I grunted. Youthful idealism is hard to take. ‘How’s your love life?’ I was thinking of my big empty bed upstairs, the useless stirrings and the occasional dreams with unhappy endings.

‘Lousy.’ She stretched up for the ceiling; her small, hard breasts rose up under her shirt and I got a glimpse of her flat tennis player’s stomach. ‘There’s a lecturer I fancy. Lovely guy with a bitch of a wife. Nothing doing.’

‘Probably too old for you, anyway.’

‘Mm, thirty at least.’

Ancient, I thought, past it, ready for the monkey gland injections. I left her to the television and went upstairs, thinking about her and Marion Singer and Ann Winter. Tenant, client, and what?

My bedroom was dusty and there were more coffee cups in it than in the kitchen. I made a nest of them and swore to take them down in the morning. The pile of paperbacks had toppled over on the dresser and knocked the transistor radio onto the floor. I picked it up and heard it rattle ominously when I shook it. I put it down, deciding to let the full force of that disaster wait until the following day.

In the morning I tramped virtuously down with the coffee cups but Hilde hadn’t left the customary pot on the stove.

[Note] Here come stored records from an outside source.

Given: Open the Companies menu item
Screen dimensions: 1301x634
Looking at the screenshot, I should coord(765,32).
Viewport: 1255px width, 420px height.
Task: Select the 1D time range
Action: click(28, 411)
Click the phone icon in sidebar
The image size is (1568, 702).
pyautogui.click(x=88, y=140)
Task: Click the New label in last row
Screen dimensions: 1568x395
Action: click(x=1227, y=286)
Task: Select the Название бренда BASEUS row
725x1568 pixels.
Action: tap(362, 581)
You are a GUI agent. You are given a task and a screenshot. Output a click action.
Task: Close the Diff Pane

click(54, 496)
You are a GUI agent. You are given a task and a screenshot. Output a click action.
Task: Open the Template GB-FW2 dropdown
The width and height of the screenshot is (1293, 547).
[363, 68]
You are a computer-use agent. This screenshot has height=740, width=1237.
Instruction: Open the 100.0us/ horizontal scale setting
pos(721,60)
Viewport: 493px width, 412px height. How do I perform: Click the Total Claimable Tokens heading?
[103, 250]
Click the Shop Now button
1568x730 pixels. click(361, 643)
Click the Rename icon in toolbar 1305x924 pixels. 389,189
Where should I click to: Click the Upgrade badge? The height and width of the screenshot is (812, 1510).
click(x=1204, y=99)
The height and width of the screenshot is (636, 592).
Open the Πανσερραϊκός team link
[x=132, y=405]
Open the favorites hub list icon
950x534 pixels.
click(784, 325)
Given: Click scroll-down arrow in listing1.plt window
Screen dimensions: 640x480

I drank instant grumpily and leafed through the phone book until I found William A. Winter of Point Piper. After getting past a woman with strong public school vowels, I had Ann on the line.

‘God,’ she said. ‘I’m hung.’

‘Shocking. Any cops yet?’

‘No, they’ll be at the dump I expect. No-one much knows about the Travelodge here.’

‘Bruce mentioned this wino on the tape, Leon. You said you knew him too. D’you know where I can find him?’

‘He sleeps in a sort of chookhouse out in the back yard of a place in the street behind Bruce’s. I don’t know the number but you can’t miss it. It’s a three-storey terrace, free-standing, chunder-green.’

‘Okay, thanks.’

‘What’s the time?’ Her voice was blurry and she was having trouble hitting the hard consonants. Southern Comfort.

‘Nine-twenty. Why?’

‘At ten you’ll find Leon on the steps of the Haworth Arms.’ She spelled the word out.’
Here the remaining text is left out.